Jerome Kagan, David Henry Feldman, and John Gardner have all commented on the near-universal preference for viewing intelligence as part of a continuum. It’s much easier to believe that individuals merely have less or more of what everybody else has than to consider the possibility of “critical differences.” The emphasis on IQ scores is a symptom of this desire for continuity, and is also a way to sweep other views under the rug.
Wechsler is partly correct and partly incorrect. It depends what capacities you’re looking at. A virtuoso pianist is using the same skills as a moderately talented amateur, but is so far superior that it amounts to a critical difference. This is just as true in many fields of endeavor. But when we turn to cognition, it may be more realistic to say that there is, indeed, a new species of ability.
Consider the following:
"Fewer than 10% of ordinary adults ever reason beyond the conventional level. But some high-IQ elementary school-age children have been shown to reason at the post-conventional level." Ellen Winner, Gifted Children: myths and realities
"It has been known for some time that most American college freshmen haven't reached the stage of formal operations." Alan Kromer, Uncommon Sense
Those quotes refer to Piaget’s developmental stages. Formal operations is the supposedly final stage, which all normal adults supposedly reach, and which involves the ability to think abstractly. It is now believed that a very few individuals may reach a post-formal operations stage, which involves increasingly abstract levels of metacognition.

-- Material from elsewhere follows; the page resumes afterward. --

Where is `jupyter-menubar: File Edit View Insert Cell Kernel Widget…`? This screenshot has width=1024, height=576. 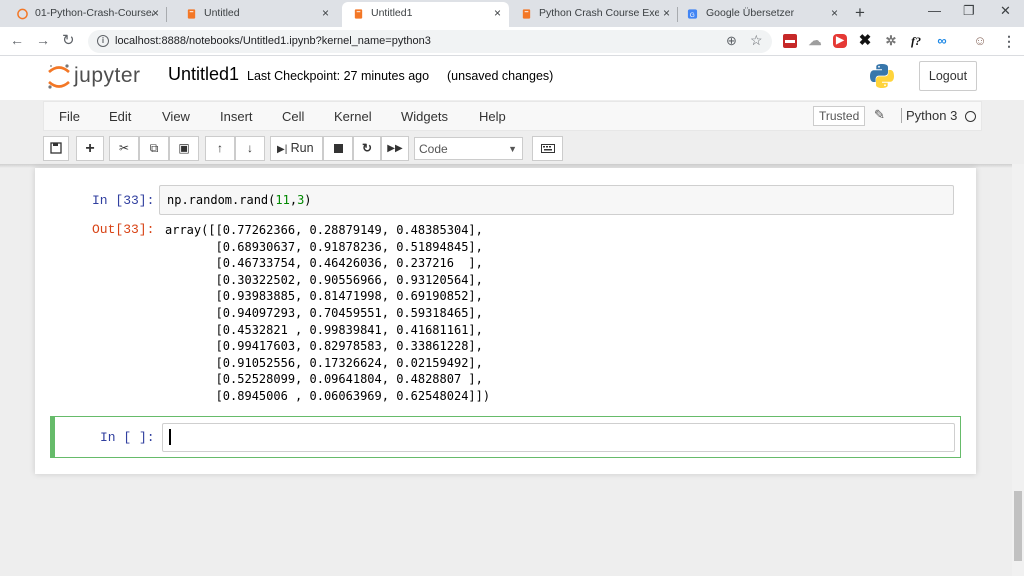 jupyter-menubar: File Edit View Insert Cell Kernel Widget… is located at coordinates (512, 116).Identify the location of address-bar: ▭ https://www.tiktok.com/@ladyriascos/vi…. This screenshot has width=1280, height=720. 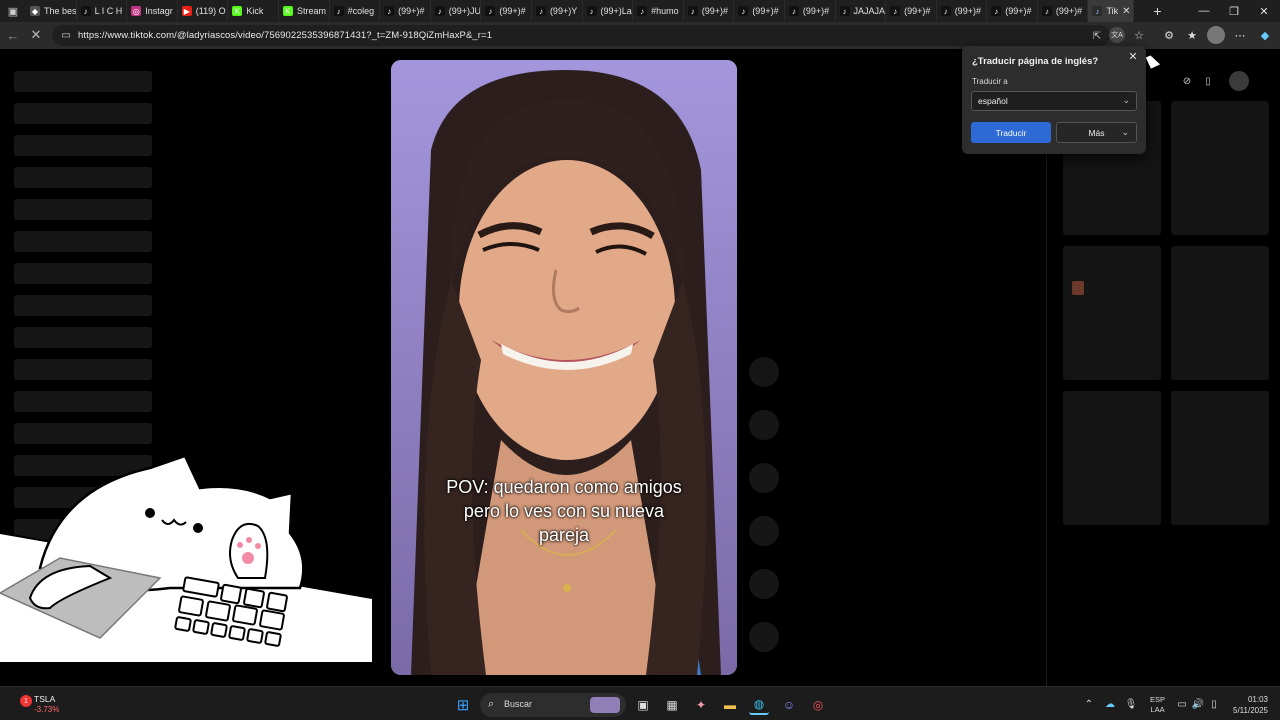
(581, 36).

"...our grasp of causal patterns is limited. A small minority of human beings - perhaps they are the most highly evolved - can grasp concepts and recognize patterns that the rest of us find too hard or elusive." Morton Hunt, The Universe Within
"Humans do not easily perceive patterns when relationships are obscured by noise (or random exceptions). Even fairly substantial correlations between two variables can look chaotic to all but the most discerning eye." Dean Keith Simonton, Origins of Genius
"…the human mind has difficulty uniting ideas from two different lexicons and so conceptualizes them as separate forces." Jerome Kagan, Unstable Ideas
Joshua Lederberg: “I think that that ability to move from one level of analogical reasoning to another, and not get stuck in the analogy at inappropriate times, is terribly important. You had better be able to do it. You have to be able to fantasize in rather crude ways...but then be able to shift from one frame of reference to another. That, I think is more rare than you might suppose.” Horace Freeland Judson, The Search for Solutions
"Children and adults are vulnerable to two habits that obstruct the generation of effective propositional solutions… first is a resistance to retiring hypotheses that have been effective in the past. A second obstacle to the generation of good solutions is failure to detect the less salient qualities of familiar events." Jerome Kagan, The Nature of the Child
It’s generally acknowledged that highly gifted children are qualitatively different from the norm. For that to have any meaning, we must examine cognitive abilities, not just the more easily observable superficial characteristics that usually serve as descriptions of the highly gifted. The above quotes cover a wide range of cognitive abilities which the average person does not possess. When we talk about qualitative differences, or critical differences, these are what is meant—the abilities of high cognitives, the intellectually creative minority. This is a difference of kind, not of degree, a difference that IQ tests are not designed to identify and that IQ scores do not measure.